(Left to right) Nick Davis: President, Middle East & Africa, THE, Patrick Jack, Dr. Sabrina Joseph: AUD Provost and Chief Academic Officer, Phil Baty: Chief Global Affairs Officer, THE
A commitment to embedding both innovative teaching and entrepreneurship into degrees was central to the American University in Dubai Learning and Teaching strategy, which has secured this year’s Times Higher Education (THE) Award.
Supported by the university’s Centre for Research, Innovation and Design (CRID), faculty have integrated virtual and augmented reality into classroom learning – with biology students now able to conduct experiments in a fully immersive VR laboratory course or travel via VR inside a human body or a cell to gain insight into complex biological concepts.
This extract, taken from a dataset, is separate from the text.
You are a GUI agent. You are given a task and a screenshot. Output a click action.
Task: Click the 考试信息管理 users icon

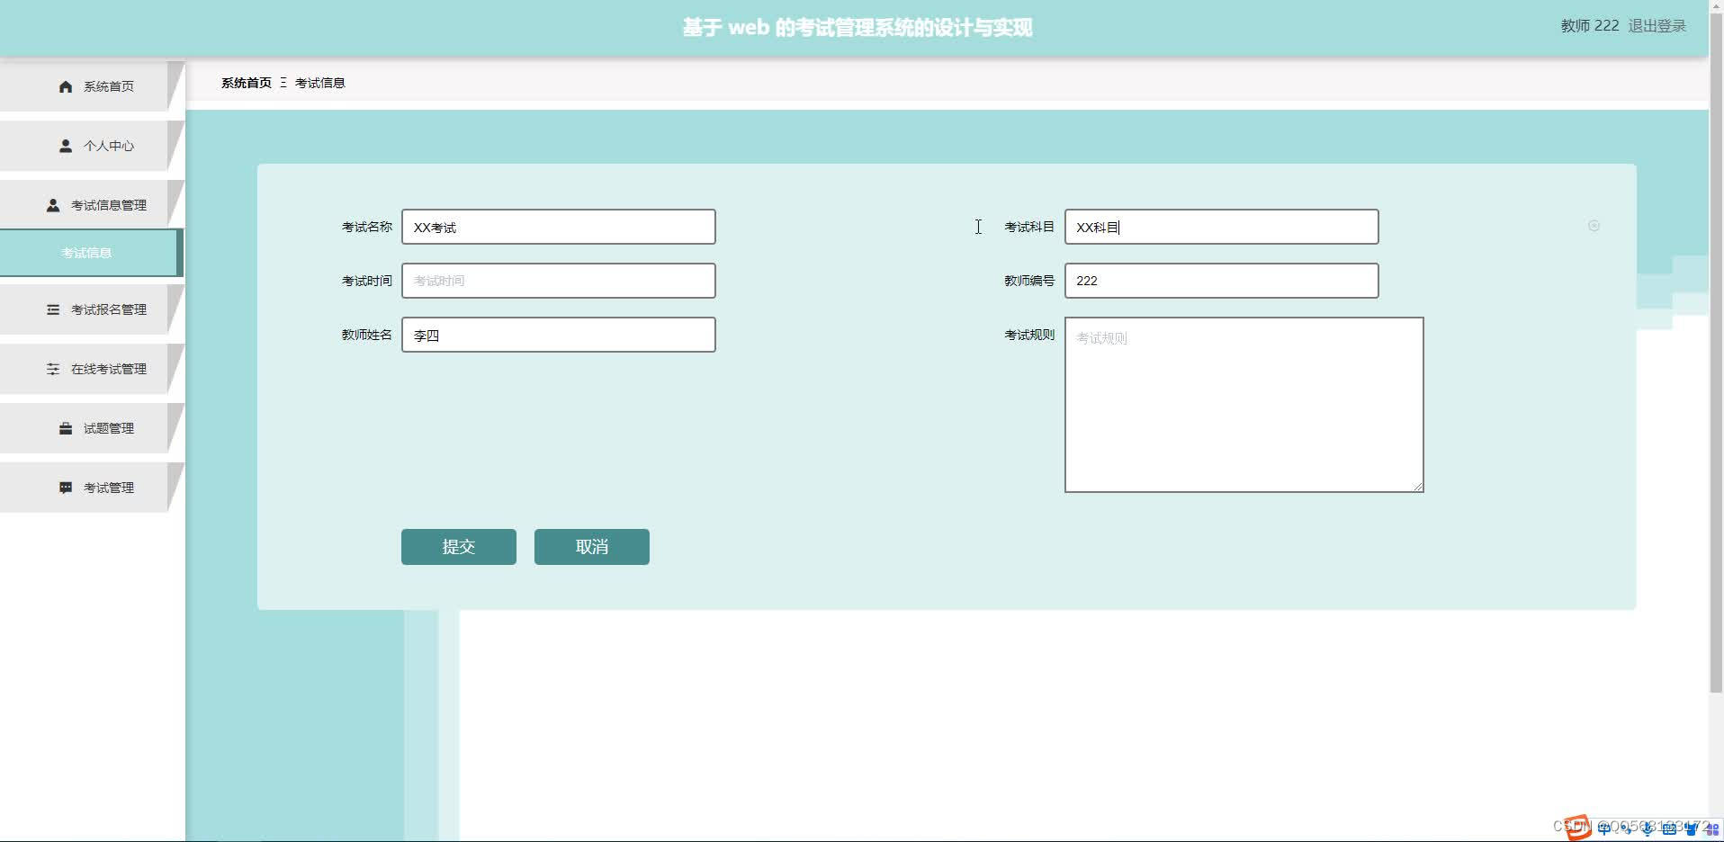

Undergraduates are increasingly taking the lead with their own learning and pushing the frontiers of digital technology. Working in partnership with academia and industry, AUD students were encouraged to design VR projects for local businesses, for which they won several cash prizes.
Judges praise the institution for its vision, implementation and positive results
Students also applied their skills in artificial intelligence to tackle real-world problems faced by industry. One group of AUD mechanical engineering students won first prize in a competition organized by a UAE-based aluminium manufacturer for the AI-driven robot the group created, which can operate in high temperatures and inside strong magnetic fields.
With a keen sense of how innovation can address the industry’s major challenges, AUD students and graduates are now launching their start-up businesses, deploying emerging technologies. Supported by the AUD Entrepreneurship and Innovation Centre (AEIC), more than 300+ start-up ideas have been supported in the past five years, with spin-offs utilizing metaverse spaces, gamification, augmented reality and blockchain to address the needs of industry.
The Times Higher Education (THE) Awards were established to celebrate the best stories in higher education that traditional rankings do not capture. The judges praised AUD for the “overall coherence of its vision, the excellent implementation of technology, and the clear, positive results achieved”.